DATA FOR PROCESSING START
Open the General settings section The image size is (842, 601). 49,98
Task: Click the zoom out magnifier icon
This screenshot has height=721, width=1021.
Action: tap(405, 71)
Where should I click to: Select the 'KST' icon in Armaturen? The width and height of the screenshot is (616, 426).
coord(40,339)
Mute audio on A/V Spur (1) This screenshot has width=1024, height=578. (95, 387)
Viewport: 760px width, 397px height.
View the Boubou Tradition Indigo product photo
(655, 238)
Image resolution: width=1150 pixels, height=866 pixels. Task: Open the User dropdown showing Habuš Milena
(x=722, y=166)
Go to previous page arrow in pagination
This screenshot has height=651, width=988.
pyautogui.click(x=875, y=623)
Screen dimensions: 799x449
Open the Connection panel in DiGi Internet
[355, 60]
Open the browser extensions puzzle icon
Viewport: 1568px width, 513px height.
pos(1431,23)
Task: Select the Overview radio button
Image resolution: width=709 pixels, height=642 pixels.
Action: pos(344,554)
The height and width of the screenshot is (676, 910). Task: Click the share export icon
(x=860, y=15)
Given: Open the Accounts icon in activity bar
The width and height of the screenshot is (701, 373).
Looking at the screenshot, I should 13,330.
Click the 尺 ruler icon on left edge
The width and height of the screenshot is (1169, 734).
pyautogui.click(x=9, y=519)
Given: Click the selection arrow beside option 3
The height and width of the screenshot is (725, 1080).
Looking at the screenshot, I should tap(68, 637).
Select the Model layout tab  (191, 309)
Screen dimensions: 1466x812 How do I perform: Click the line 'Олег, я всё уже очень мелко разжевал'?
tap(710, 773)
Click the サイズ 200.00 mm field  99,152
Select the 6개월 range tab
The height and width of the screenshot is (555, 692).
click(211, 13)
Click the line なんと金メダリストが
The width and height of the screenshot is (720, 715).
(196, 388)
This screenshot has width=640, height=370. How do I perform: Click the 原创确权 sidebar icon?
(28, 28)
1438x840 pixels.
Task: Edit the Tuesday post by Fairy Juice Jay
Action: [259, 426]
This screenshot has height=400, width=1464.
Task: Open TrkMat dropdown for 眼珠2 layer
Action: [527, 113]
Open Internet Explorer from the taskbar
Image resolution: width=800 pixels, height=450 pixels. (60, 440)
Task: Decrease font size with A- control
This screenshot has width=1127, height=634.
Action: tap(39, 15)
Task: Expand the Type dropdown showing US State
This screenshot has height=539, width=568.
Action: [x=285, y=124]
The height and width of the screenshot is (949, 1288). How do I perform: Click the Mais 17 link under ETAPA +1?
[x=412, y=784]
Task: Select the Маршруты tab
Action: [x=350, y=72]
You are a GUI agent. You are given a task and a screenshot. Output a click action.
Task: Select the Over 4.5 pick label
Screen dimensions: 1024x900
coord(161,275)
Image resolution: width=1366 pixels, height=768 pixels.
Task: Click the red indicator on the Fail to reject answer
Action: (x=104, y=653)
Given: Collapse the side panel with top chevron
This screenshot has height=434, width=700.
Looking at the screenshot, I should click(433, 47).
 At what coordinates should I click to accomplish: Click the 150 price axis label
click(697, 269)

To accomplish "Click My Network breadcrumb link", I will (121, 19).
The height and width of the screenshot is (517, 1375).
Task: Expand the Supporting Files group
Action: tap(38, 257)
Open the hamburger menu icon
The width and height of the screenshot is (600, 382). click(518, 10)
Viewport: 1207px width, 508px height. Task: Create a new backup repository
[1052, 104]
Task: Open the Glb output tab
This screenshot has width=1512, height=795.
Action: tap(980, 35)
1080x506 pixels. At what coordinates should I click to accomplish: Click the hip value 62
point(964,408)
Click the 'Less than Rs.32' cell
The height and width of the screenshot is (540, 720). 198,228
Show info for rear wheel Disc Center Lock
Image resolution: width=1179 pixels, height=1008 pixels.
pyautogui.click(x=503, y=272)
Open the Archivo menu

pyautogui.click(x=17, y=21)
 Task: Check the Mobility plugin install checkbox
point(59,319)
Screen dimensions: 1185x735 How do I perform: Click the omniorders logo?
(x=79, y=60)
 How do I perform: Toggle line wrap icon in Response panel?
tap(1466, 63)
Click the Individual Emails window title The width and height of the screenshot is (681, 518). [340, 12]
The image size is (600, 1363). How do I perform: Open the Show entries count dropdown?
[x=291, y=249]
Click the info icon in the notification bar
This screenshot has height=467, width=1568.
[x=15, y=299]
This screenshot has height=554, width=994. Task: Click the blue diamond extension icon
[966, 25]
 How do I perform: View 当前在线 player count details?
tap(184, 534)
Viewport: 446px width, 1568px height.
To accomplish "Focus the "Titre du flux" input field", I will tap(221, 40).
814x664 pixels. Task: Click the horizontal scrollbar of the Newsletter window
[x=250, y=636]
DATA FOR PROCESSING END
The answer should consist solely of the lines from the first line above through the one with "Given: Click the", both included, repeated exactly.

Open the General settings section The image size is (842, 601). 49,98
Task: Click the zoom out magnifier icon
This screenshot has height=721, width=1021.
Action: tap(405, 71)
Where should I click to: Select the 'KST' icon in Armaturen? The width and height of the screenshot is (616, 426).
coord(40,339)
Mute audio on A/V Spur (1) This screenshot has width=1024, height=578. (95, 387)
Viewport: 760px width, 397px height.
View the Boubou Tradition Indigo product photo
(655, 238)
Image resolution: width=1150 pixels, height=866 pixels. Task: Open the User dropdown showing Habuš Milena
(x=722, y=166)
Go to previous page arrow in pagination
This screenshot has height=651, width=988.
pyautogui.click(x=875, y=623)
Screen dimensions: 799x449
Open the Connection panel in DiGi Internet
[355, 60]
Open the browser extensions puzzle icon
Viewport: 1568px width, 513px height.
pos(1431,23)
Task: Select the Overview radio button
Image resolution: width=709 pixels, height=642 pixels.
Action: pos(344,554)
The height and width of the screenshot is (676, 910). Task: Click the share export icon
(x=860, y=15)
Given: Open the Accounts icon in activity bar
The width and height of the screenshot is (701, 373).
Looking at the screenshot, I should 13,330.
Click the 尺 ruler icon on left edge
The width and height of the screenshot is (1169, 734).
pyautogui.click(x=9, y=519)
Given: Click the selection arrow beside option 3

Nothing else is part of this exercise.